雇用保険被保険者証離職票-1,2の発行は、会社に申請して発行してもらいます。退職後に失業手当を受け取りたい場合は、忘れずに会社に申し出ておきましょう。
なお、離職票は一般的に離職日の翌々日から10日以内に発行されます。10日経っても届かない場合は、以前の職場に問い合わせましょう。
②ハローワークで手続きを行う
書類が揃ったら、管轄のハローワークへ行き、失業手当の申請手続きを行います。失業手当を受けるには、再就職の意思を示すため求職の申し込みが必須です。この際、職員が書類を確認し、受給資格についての説明を行うことがあります。受給資格があるとみなされた場合は、雇用保険受給者初回説明会の日時を決めます。

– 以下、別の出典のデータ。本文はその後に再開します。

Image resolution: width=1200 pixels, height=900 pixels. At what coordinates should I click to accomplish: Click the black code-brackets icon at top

なお、ハローワークへ離職票を提出し、仕事探しの申込み手続きを開始した日を「受給資格決定日」と言い、この日から7日間は「待期期間」で失業手当は受給できません。
③雇用保険受給者初回説明会に参加する
申請手続き後、雇用保険受給者初回説明会に参加します。この説明会では、失業手当の受給条件や再就職に向けたサポートについての情報が提供されます。この日に「雇用保険受給資格者証」、「失業認定申告書」を受け取り、第一回目の「失業認定日」が知らされます。
④失業認定日にハローワークへ行く
失業認定日は必ずハローワークへ行き、失業認定申告書を提出して失業認定を受けます。なお、失業認定を受けるためには、原則月2回以上の求職活動を行い、失業認定申告書に実績を記載する必要があります。そのため、失業認定日までに求職活動を行っておく必要があります。

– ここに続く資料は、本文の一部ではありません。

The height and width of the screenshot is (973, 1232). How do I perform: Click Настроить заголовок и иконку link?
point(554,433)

求職活動実績として認められる主なものは次のとおりです。
- 求人への応募
- 再就職に関わる各種国家試験、資格試験の受験等
- 下記団体における職業相談、職業紹介、各種講習・セミナーの受講等
- ハローワーク
- 許可のある民間事業者
- 公的機関
参照:厚生労働省「求職活動について」
⑤失業手当を受給する
上記の手続きを経て、失業手当の給付が開始されます。失業の認定を行った日から通常5営業日後(給付制限がある場合は2~3カ月経過後)に、指定した金融機関の預金口座に基本手当が振り込まれます。

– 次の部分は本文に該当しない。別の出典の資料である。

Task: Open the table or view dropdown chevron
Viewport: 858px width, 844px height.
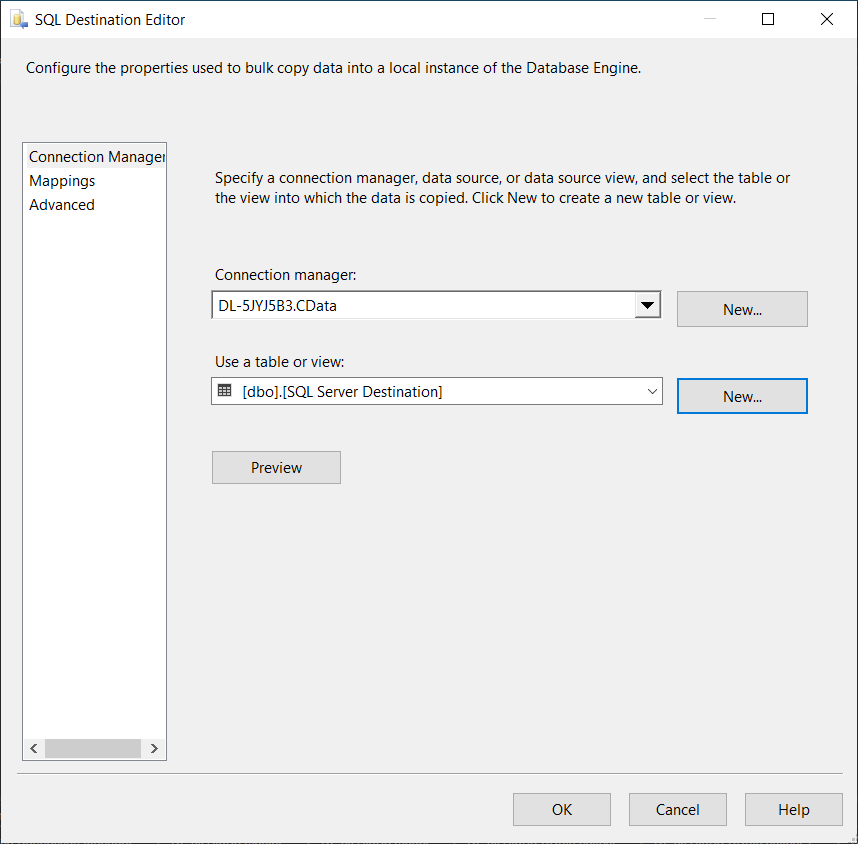Action: (651, 391)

受給期間中は、再就職活動を継続し、原則4週間に1度の認定日にハローワークで失業の認定を行う必要があります。
7.失業保険の再就職手当とは?
失業手当の失業手当の受給期間中に再就職した場合、再就職手当がもらえます。この手当の目的は、失業者が一日も早く再就職することを奨励し、経済的なインセンティブを提供することにあります。
再就職手当の受給要件
再就職手当を受け取るためには、以下の8つの要件すべてを満たす必要があります。
- 受給手続き後、7日間の待期期間満了後に就職または事業を開始した
- 就職日の前日までの失業認定があり、基本手当の支給残日数が給付日数全体の3分の1以上ある
- 離職前の事業主が関わる企業に再び再就職したものでない
- 離職理由による給付制限を受けた場合、求職申込みをしてから、待期期間後1カ月は、ハローワークまたは職業紹介事業者の紹介で就職したものであること
- 1年を超えて勤務することが確実である
- 雇用保険の被保険者になっている
- 過去3年以内に、再就職手当や常用就職支度手当の支給を受けていない
- 失業手当の受給資格決定前から内定していた再就職先でない
具体的な再就職手当の対象は、下記も参考にしてください。
参照・出典:厚生労働省「再就職手当のご案内」
再就職手当の受給額
再就職手当の受給額は、失業手当の支給残日数により給付率が異なります。
<失業手当の支給残日数が所定給付日数の3分の2以上の場合>
再就職手当受給額 = 基本手当日額 × 所定給付日数の支給残日数 × 70%
<失業手当の支給残日数が所定給付日数の3分の1以上の場合>
再就職手当受給額 = 基本手当日額 × 所定給付日数の支給残日数 × 60%
なお、基本手当日額の上限は、6,290円(60歳以上65歳未満は5,085円)となります。またこの上限に関しては毎年8月1日以降に変更される場合があります。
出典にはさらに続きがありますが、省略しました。